“I understand two of your neighbor’s cows got hit by railway trains last week.”

“Yep. An’ he got cash fur ’em, too. I don’t see how that feller trains his cattle not to shy at a locomotive.”—Washington Star.

When the public magnifies the cash returns from ticket sales and freight traffic it has not an accurate conception of the immense sums paid out annually by the railway companies for the adjustment of even small claims. Traffic Manager Adam Scott of the F. W. Woolworth Company, with eighty-five stores in Canada, was instrumental in having authorized during the past fiscal year $16,000 in vouchers issued to write off small claims on less than carload shipments of glassware and crockery. This firm controls nine hundred and ninety-eight stores in America and the sums involved in this phase of profit and loss must be immense.

On one occasion the Great Northern Railway wrote the Heinz Pickle Company, Leamington, Ont., regarding the collection of an undercharge amounting to $40.09, which arose from an error in prepaying the freight charges on a carload shipped to Vancouver, B.C. The Pickle Company’s Traffic Manager, at Pittsburg, Pa., working in accordance with the Inter-state Commerce Act Rules, promptly acknowledged the liability in an elaborate statement, with cheque, assuring the railway company that the correct amount of the discrepancy was, on further investigation, found to be $80.45. In other days we all knew some people who would have gasped at such an evidence of gratuitous fair dealing, but to quote from William Shakespeare, the listener would be fit for “treason, stratagem and spoils” whose risibilities are not tickled with a recital of the claim of a cautious old sexton, made on the Canadian Northern Railway at Winnipeg for two funeral tollings at $2 each which he would have received had the railway delivered the expected church bell in time. And so the old world and the amusing people on it, with their pleasantries and foibles, roll across the stage of every-day existence.

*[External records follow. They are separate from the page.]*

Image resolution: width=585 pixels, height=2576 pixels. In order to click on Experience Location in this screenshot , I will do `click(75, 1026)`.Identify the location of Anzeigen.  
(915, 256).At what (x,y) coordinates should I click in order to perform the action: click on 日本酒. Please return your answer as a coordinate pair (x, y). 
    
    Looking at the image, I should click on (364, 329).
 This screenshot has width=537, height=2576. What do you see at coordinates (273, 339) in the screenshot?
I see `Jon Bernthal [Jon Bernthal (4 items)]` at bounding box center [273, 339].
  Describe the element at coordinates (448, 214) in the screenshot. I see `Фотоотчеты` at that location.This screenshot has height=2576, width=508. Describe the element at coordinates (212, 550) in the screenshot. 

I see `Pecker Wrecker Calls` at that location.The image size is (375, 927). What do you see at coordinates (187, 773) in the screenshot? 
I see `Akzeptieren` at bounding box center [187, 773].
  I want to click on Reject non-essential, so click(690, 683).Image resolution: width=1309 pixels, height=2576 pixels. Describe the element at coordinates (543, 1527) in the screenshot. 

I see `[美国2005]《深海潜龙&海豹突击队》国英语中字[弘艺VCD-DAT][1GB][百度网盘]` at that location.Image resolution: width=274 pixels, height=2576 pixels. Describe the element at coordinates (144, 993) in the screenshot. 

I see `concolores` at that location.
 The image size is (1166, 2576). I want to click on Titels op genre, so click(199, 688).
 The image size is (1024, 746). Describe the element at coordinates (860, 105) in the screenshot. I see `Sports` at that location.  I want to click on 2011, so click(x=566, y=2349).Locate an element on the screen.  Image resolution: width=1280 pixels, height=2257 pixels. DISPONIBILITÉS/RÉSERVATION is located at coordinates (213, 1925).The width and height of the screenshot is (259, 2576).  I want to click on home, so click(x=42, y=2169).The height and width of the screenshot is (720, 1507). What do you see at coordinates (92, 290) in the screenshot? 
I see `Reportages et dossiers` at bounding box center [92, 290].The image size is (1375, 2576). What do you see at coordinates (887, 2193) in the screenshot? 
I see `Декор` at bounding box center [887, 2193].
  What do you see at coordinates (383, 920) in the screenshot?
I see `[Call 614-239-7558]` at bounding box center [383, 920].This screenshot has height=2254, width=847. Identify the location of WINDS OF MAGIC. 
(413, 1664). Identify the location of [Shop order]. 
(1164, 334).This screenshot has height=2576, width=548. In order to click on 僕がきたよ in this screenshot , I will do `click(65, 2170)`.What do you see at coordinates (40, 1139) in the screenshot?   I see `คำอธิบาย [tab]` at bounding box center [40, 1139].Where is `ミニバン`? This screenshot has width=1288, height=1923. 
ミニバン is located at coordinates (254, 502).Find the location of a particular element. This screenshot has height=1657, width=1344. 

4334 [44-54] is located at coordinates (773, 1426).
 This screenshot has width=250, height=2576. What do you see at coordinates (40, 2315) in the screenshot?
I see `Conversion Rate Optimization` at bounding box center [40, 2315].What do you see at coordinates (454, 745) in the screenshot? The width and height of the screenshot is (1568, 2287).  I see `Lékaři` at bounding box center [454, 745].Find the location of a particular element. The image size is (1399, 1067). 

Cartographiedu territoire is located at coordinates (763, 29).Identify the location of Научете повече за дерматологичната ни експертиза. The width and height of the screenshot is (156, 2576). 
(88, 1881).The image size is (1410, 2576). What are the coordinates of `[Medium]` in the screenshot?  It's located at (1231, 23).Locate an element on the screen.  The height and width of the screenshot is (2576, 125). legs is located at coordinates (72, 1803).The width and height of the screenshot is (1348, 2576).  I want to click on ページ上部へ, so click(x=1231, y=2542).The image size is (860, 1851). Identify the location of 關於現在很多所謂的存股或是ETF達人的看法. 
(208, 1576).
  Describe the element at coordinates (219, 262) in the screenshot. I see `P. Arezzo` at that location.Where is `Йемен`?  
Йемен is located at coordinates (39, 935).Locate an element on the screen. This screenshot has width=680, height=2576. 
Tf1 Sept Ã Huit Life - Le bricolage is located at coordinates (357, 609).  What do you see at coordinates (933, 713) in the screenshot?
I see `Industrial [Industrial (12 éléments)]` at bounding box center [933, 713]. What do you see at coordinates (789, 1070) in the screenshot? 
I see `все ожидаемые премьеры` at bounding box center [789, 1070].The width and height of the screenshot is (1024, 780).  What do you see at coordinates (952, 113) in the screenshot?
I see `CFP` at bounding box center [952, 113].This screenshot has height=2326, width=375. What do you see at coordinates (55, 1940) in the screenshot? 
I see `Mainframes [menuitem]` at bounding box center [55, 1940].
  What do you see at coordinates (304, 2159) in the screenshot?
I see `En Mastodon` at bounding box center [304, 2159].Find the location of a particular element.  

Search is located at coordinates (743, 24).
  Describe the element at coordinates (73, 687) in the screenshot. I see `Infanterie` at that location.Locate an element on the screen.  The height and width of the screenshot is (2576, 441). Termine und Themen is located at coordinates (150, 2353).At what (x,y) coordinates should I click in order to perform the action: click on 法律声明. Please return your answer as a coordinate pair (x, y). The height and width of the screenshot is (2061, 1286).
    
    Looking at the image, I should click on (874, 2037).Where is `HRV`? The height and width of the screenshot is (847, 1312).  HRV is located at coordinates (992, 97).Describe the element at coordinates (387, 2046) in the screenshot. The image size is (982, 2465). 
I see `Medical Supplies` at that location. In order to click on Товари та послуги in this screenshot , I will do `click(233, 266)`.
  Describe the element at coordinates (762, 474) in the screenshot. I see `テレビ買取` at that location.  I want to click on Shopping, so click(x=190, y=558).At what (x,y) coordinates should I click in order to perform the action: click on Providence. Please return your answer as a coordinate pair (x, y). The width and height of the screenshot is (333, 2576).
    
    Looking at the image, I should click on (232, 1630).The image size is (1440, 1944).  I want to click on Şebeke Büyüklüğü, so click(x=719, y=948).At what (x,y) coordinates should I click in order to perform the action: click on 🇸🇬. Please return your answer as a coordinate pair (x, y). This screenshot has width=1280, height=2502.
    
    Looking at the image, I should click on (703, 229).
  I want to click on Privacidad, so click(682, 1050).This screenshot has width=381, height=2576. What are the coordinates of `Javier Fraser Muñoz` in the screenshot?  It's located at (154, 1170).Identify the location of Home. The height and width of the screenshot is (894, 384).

LINES ADDRESSED TO FREDERICK P. NELSON
Traveling Agent, Grand Trunk Railway, on the occasion of his marriage, Hamilton, Canada, May 27th, 1912

“We must encourage the young,” said a former acquaintance of your father—a benevolent old benedict—who cheerfully swung into line with the friends wishing to mark your approaching marriage and who would honor you with more than the sentiments expressed herein.

The matrimonial contract of that railroading knight is nearing completion; yours is about to be undertaken with ideals, hope and resolve. Undoubtedly the trail will develop many joys and some kinks in the path, but we are convinced that you can measure up to the best traditions of the lords of creation. Those who have basked in the rays of your genial personality prophecy you will prove docile “In bond” and all of us will “Watch your smoke.”

You spring from sturdy stock, long identified with railway construction in Canada, and since those other days in the loft of Hamilton’s smoke smeared freight shed, down the avenue of occupations in your native city, abroad in Western Ontario and throughout the business zone of Toronto, few dare question your reputation for urbanity, commercial sense and thoroughness. Where master and man wrest for silver fortunes in Cobalt Camp, they say your methods and diplomatic behavior were “as smooth as a kitten’s wrist” and a decided asset to the Grand Trunk Railway.